* _Collected data_:
..............................
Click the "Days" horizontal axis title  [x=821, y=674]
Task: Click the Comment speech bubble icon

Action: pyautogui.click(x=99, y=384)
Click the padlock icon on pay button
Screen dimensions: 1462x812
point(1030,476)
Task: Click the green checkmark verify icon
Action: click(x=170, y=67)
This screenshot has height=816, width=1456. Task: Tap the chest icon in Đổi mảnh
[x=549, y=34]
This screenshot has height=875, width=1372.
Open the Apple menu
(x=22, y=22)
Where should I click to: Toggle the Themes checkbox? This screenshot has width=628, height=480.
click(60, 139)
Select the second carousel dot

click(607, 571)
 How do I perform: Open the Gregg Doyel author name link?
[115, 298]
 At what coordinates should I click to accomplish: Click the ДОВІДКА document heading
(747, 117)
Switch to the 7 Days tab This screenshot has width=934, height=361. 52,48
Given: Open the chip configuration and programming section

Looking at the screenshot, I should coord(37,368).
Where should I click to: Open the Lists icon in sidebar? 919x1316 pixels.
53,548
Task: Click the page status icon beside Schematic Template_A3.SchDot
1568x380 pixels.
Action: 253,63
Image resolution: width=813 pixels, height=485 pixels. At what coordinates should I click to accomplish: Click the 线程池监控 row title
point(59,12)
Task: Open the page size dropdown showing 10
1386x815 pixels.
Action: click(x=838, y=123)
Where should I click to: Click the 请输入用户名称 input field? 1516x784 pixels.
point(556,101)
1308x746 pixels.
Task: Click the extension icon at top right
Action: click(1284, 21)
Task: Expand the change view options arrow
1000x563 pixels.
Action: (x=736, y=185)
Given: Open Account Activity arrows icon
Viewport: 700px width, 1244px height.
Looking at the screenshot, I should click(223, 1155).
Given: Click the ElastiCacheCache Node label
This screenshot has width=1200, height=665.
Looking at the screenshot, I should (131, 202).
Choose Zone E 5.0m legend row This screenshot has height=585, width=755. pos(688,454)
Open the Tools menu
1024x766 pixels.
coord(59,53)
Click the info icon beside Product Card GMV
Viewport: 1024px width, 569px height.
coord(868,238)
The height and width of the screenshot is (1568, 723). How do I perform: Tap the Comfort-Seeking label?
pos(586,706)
..............................
* _Exercise objective_: Look for the string "Days" in the data above and return every line that has it.

* _Result of the task_:
Click the "Days" horizontal axis title  [x=821, y=674]
Switch to the 7 Days tab This screenshot has width=934, height=361. 52,48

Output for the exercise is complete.